The Light-Year Gap Between Fact and Fiction
The real Alpha Centauri is not Trisolaris. No three-star system with a planet orbiting all three simultaneously has been observed, because that configuration would require an exceptionally specific set of orbital circumstances to survive long enough for a civilization to evolve. The chaos Liu Cixin depicts is real, but the stage he built it on is an extrapolation.
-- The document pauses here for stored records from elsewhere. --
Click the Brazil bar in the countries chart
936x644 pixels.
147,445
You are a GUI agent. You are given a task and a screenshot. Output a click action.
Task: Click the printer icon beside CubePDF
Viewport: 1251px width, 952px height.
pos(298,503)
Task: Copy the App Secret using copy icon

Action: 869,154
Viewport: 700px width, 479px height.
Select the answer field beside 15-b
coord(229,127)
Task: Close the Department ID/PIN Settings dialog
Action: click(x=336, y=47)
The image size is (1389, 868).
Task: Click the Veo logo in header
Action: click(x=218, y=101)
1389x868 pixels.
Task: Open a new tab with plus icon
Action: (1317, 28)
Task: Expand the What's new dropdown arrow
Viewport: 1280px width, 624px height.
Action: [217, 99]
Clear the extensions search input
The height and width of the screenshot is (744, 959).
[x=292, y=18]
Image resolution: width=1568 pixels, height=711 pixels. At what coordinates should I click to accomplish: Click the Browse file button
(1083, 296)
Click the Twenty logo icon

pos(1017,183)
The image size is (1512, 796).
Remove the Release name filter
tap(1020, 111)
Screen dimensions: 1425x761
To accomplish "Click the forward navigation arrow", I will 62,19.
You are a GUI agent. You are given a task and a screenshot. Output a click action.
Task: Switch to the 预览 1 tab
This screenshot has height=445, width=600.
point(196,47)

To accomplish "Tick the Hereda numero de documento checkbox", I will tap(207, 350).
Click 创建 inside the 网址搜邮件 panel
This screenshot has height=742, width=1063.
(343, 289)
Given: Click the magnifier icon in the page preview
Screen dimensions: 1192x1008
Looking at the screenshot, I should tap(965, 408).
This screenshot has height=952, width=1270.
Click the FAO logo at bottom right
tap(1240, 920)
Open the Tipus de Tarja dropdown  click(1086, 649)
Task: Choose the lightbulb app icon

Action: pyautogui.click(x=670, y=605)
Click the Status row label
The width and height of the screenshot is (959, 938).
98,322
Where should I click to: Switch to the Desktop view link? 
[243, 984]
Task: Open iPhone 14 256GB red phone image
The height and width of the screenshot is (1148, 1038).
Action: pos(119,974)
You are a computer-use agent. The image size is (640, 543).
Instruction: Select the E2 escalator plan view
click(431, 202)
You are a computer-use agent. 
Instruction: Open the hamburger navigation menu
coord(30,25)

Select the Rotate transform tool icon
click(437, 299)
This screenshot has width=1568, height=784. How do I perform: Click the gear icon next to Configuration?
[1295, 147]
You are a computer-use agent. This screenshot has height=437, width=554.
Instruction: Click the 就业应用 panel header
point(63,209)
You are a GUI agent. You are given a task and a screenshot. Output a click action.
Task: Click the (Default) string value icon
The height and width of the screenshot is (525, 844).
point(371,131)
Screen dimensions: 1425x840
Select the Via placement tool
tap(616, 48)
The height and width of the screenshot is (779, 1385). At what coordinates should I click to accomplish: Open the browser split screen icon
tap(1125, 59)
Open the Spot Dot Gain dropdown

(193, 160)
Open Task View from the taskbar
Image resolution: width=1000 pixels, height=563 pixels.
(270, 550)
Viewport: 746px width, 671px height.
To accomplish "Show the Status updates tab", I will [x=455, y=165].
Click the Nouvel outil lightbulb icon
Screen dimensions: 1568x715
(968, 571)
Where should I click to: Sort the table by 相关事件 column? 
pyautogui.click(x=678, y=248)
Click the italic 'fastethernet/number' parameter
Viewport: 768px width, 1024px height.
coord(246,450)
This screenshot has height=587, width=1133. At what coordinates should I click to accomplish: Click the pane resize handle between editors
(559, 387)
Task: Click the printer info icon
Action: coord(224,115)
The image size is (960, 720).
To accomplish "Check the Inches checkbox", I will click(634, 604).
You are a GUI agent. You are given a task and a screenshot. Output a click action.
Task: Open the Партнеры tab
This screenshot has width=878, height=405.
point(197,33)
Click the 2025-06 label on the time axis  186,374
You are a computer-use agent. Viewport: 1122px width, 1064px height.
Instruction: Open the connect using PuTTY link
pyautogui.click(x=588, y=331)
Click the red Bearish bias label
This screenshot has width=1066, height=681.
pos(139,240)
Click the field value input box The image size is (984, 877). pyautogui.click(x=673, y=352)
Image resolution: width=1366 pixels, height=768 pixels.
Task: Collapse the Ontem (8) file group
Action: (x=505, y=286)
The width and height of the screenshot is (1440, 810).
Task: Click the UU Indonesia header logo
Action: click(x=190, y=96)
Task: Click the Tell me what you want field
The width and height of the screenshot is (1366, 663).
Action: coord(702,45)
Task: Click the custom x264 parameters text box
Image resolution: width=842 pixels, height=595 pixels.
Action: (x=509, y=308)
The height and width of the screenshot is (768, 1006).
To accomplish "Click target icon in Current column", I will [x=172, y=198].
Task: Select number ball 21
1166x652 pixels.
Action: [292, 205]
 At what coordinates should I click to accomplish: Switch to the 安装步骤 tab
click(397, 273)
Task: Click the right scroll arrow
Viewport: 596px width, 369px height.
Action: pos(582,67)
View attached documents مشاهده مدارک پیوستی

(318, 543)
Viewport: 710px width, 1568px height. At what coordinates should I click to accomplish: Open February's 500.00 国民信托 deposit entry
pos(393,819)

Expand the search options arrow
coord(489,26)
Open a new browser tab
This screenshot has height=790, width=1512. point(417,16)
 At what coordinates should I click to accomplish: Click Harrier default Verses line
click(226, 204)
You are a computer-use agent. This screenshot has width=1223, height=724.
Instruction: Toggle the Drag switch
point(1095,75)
What the real system offers is something perhaps more valuable to the trilogy's purposes: plausibility without proof. There are potentially habitable worlds around our nearest neighbors. The physics of multi-star systems genuinely produces instability and chaotic orbital dynamics. And the distance — 4.24 to 4.37 light-years — is simultaneously the shortest possible gap between humanity and any neighboring intelligent life and still so vast as to make contact, in any realistic timeframe, an act of civilizational commitment rather than casual correspondence.
When Liu Cixin chose Alpha Centauri, he wasn't just picking a convenient location on the star map. He was choosing a system where the known science pointed toward real worlds and real complexity — and then imagining what a civilization that had survived real chaos might look like when it finally came calling. For more on how the Trisolaran fleet made the crossing, see Trisolaran Invasion Fleet. For how the Trisolaran dehydration biology and chaotic eras shaped that civilization, those articles provide deeper context.
The real Alpha Centauri isn't Trisolaris. But it's close enough to the neighborhood that we haven't stopped looking.